De Antiguanen zijn een vriendelijk volk, dat geen inkomstenbelasting betaalt, maar daarom des te meer indirecte belastingen, wat sterk in het nadeel is van de laag-betaalden. Men leeft van het toerisme - hoewel op geen stukke na zo intensief als op Aruba - en van landbouw en veeteelt, waarbij suikerriet en katoen het belangrijkst zijn.

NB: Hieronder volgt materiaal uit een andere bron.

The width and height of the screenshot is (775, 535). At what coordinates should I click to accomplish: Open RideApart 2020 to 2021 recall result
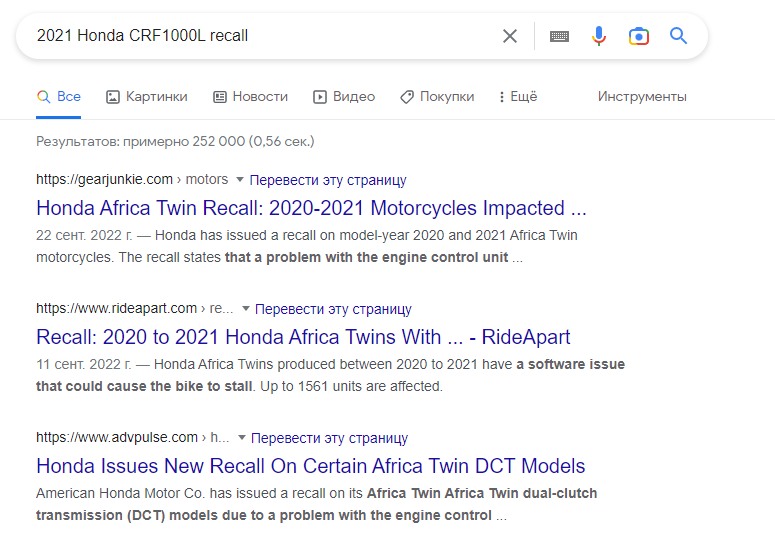pyautogui.click(x=303, y=337)
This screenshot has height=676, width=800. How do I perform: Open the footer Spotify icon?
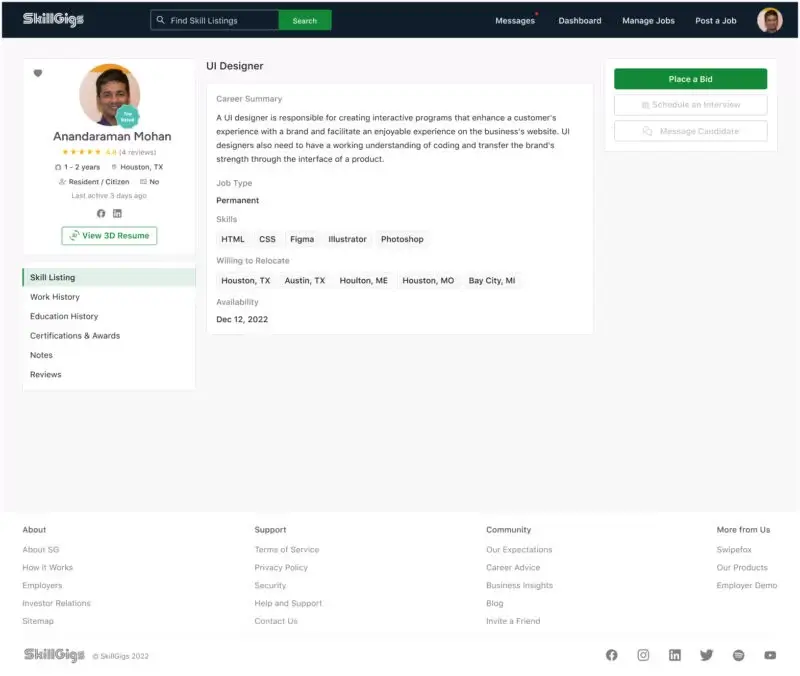[738, 655]
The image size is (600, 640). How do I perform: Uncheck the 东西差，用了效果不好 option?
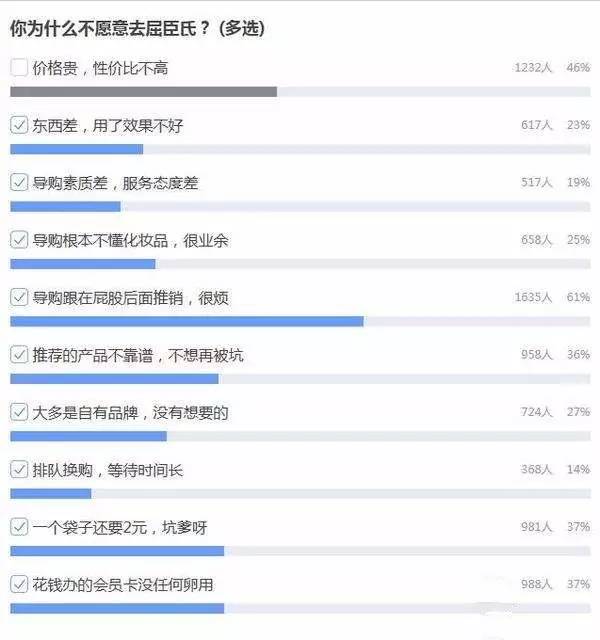point(19,126)
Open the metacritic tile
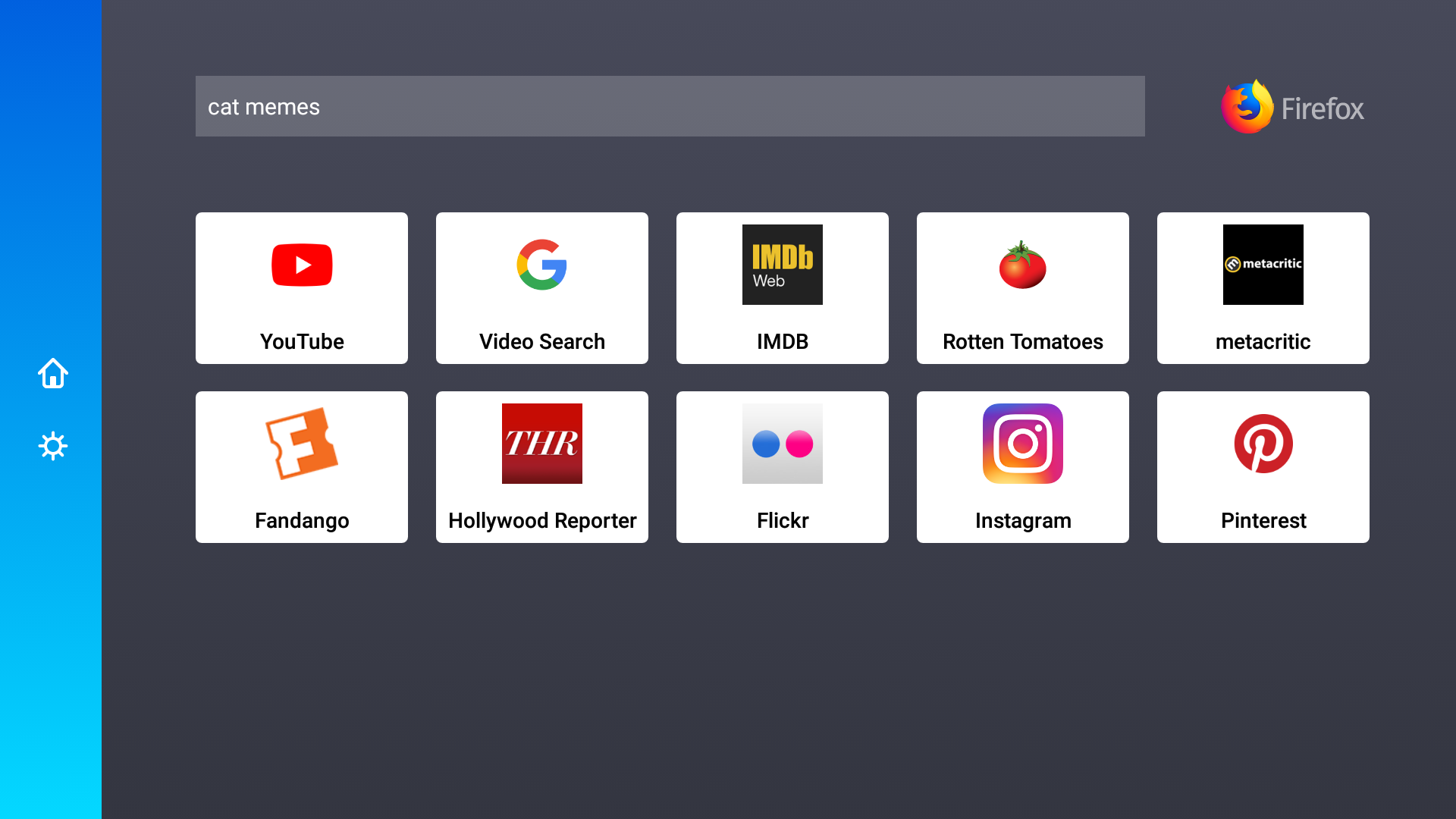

Alles is er op Britse leest geschoeid: het twee-kamer parlement, (voor zo'n klein landje wel erg overdadig!), het districtenstelsel (voor hooguit vijftigduizend kiezers ook nogal onzinnig!) en zelfs de religie, want de overgrote meerderheid van de bevolking is Anglicaans. Zelfs het Anglicaanse kerkje in San Nicolas op Aruba staat onder leiding van een Antiguaanse Anglicaanse pastoor. Ook de "Antigua and Barbuda Society of Aid for the Blind" is zo uit Engeland overgeplaatst, kompleet met sociale werkplaats, waar een klein aantal, vooral oudere mannen hun dagen slijt met nutteloze arbeid waar ze dan ook niet al te veel aandacht aan besteden en weinig voor betaald krijgen. Onder Paul Green ging er weinig vernieuwends uit van de "society" en een programma voor begeleidend onderwijs voor visueel gehandicapte kinderen was dan ook, op instigatie van Aubrey Webson van de CCB door het ministerie van onderwijs zelf ter hand genomen.
Die zeer sterke Britse invloed is er trouwens ook bij de CCB zelf, die jaar in jaar uit in hoofdzaak gefinancierd wordt door de "Royal Commonwealth Society for the Blind" in Engeland. Toen ik de "Overseas director" daarvan, Kevin Cary eens voorstelde om de CCB maar af te kopen met een bedrag ineens, dat dan door henzelf belegd kon worden om hun activiteiten te financieren met de opbrengst, erkende hij wel grijnzend dat dat voor de RCSB aanzienlijk goedkoper zou uitvallen, maar weigerde het pertinent te doen, daarmee zonder het te zeggen duidelijk makend, dat hij zijn invloed op de Caribische Organisatie niet wilde verliezen.
En dat blijft een probleem. Afgezien van de Cayman Islands, de Britse Maagdeneilanden, Anguilla en Montserrat zijn alle andere eilanden staatkundig onafhankelijk, maar zowel in mentaliteit als in financiëel opzicht blijven ze zwaar leunen op de voormalige kolonisator, die zich dat maar al te graag laat aanleunen. Trouwens, ook Belize en Guyana, de Bahamas en Bermuda worden tot het werkterrein van de CCB gerekend. Van de laatste twee heb ik nooit iemand ter vergadering gezien, wat logisch is, want je kunt sneller vanuit Londen naar Antigua vliegen dan van de Bahamas en Bermuda. Belize en Guyana zijn geen eilanden. Belize is het vroegere Brits Honduras, ingeklemd tussen Honduras en Guatemala in Midden Amerika en Guyana ligt ten westen van Suriname en ten oosten van Venezuela op het vasteland van Zuid-Amerika. Daarentegen zijn de Spaans-sprekende eilanden als de Dominicaanse Republiek, Porto Rico en Cuba en ook de Franse Antillen niet betrokken bij de CCB, evenmin trouwens als de Amerikaanse Maagdeneilanden. Als het aan Aubrey Webson had gelegen zou dat wel gebeurd zijn, maar Kevin Cary, van de RCSB in Engeland had daar weinig oor naar. De Dutch Dependencies - de Hollandse afhankelijkheden, zoals een Jamaicaanse CCB-bestuurder dat eens ietwat meesmuilend noemde - konden er wel mnee door, want Engelsen en Nederlanders hebben nu eenmaal een onverbrekelijke haat-liefde relatie!